Reviews of Yesteryear: Howl’s Moving Castle

To start with, I haven’t read the book that this movie is based on. As such I can’t comment on how good of an adaptation this is. I’m sure you’re all completely devastated by the fact that you don’t have to listen to me rant about adaptation decay but you’ll just have to move on. 

The story follows a young hat maker named Sophie. A coincidental meeting with a wizard named Howl results in her being cursed by a witch and transformed into an elderly woman. To return to normal she makes a deal with a demon named Calcifer to free him from Howl’s control. All she has to do is discover the truth about the enigmatic wizard. 

The story deals with three primary themes. Transformation, love and war. Two of these themes are handled really well. The theme of love… well it suffers from an old cliché I like to call “They met and can stand each other, it must be love.” This happens when two characters who barely know each other fall in love for no reason aside from the plot saying that they should. To be fair this could be a weakness of the original book or it could be the result of time constraints, but since this happens all the time in media I’m not going to give Studio Ghibli the benefit of the doubt, even if they are generally awesome. They aren’t so good when it comes to romance in general, actually. Even if they are awesome when it comes to other things.

The only other major story weakness is that everything wraps up far too quickly and neatly. They basically wait until the last ten minutes to start wrapping things up. If they’d used a little ambiguity for some of the secondary plots it wouldn’t feel so rushed, but they try to tie everything together and it just seems like a really cheesy ending as a result. 

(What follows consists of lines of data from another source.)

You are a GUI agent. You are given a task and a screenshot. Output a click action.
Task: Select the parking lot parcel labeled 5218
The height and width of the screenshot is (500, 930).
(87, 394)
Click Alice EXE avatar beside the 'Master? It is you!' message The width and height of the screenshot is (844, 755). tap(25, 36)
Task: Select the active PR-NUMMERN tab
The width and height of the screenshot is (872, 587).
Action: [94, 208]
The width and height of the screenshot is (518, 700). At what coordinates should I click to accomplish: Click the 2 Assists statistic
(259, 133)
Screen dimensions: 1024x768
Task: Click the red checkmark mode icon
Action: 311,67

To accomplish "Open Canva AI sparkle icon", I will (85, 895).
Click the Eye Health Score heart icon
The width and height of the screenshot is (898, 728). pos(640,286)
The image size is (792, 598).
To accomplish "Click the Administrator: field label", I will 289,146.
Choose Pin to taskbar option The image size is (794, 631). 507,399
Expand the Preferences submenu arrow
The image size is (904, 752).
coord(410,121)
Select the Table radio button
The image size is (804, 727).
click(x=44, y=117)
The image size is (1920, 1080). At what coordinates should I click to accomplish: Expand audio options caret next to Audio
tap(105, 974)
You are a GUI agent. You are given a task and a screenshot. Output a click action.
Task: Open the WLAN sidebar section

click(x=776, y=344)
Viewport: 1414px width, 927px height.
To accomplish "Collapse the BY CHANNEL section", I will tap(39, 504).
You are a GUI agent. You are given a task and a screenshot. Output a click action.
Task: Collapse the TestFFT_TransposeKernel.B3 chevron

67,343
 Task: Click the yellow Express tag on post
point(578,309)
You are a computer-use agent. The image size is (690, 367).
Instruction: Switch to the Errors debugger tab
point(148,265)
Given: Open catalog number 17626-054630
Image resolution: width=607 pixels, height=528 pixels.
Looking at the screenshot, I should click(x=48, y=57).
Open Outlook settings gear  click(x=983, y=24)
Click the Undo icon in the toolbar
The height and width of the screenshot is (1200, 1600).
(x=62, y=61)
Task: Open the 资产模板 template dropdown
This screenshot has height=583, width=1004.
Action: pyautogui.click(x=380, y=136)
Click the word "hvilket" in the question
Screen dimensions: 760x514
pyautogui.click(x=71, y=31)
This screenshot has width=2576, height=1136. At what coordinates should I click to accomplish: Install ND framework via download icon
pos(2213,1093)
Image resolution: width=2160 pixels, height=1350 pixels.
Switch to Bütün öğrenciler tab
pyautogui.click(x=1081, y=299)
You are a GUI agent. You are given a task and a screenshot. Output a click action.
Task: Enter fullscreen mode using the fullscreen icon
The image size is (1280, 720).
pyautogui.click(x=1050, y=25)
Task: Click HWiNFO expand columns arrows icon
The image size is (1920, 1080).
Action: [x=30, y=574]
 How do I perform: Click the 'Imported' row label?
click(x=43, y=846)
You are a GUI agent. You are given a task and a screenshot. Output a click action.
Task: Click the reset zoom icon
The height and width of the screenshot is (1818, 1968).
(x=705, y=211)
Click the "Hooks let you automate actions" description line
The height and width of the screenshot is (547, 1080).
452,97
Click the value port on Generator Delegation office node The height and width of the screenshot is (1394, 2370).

The characters are pretty interesting, Howl especially. All of the major characters are pretty three dimensional and solid. The only problem is that some of the secondary characters are pretty pointless. The major example of this is Sophie’s sister who shows up in one scene, has a conversation with Sophie and is never seen again. Even the conversation is pretty pointless since all it does is show the audience that Sophie isn’t confident in her appearance, which is done in other ways throughout the film. Actually, this becomes a problem with Sophie’s character because she mopes about not being pretty multiple times and it gets pretty grating.

The visuals are just what you’d expect from Studio Ghibli, stunning. Studio Ghibli draws the viewer into the story’s world with rich and unique visuals. Which is really one of their big strengths as an animation studio. The colours are very bright and vivid. The scenery is rich and beautifully rendered and the characters are highly stylised. 

The voice acting is decent, but nothing stellar. The music is atmospheric and pleasant to listen to. Which is another thing that Studio Ghibli tends to be very good at. 

This is another anime with no yuri, which is probably a good thing since the major and secondary female characters are either elderly or related. So the yuri factor is 1/10.

My final score for Howl’s moving castle is a solid 8/10. It’s a very good movie. It has a few problems, but there’s really nothing so bad that it should seriously affect your enjoyment of the film. The visuals and music are top notch and the story is pretty solid. If you haven’t watched it yet, you should check it out.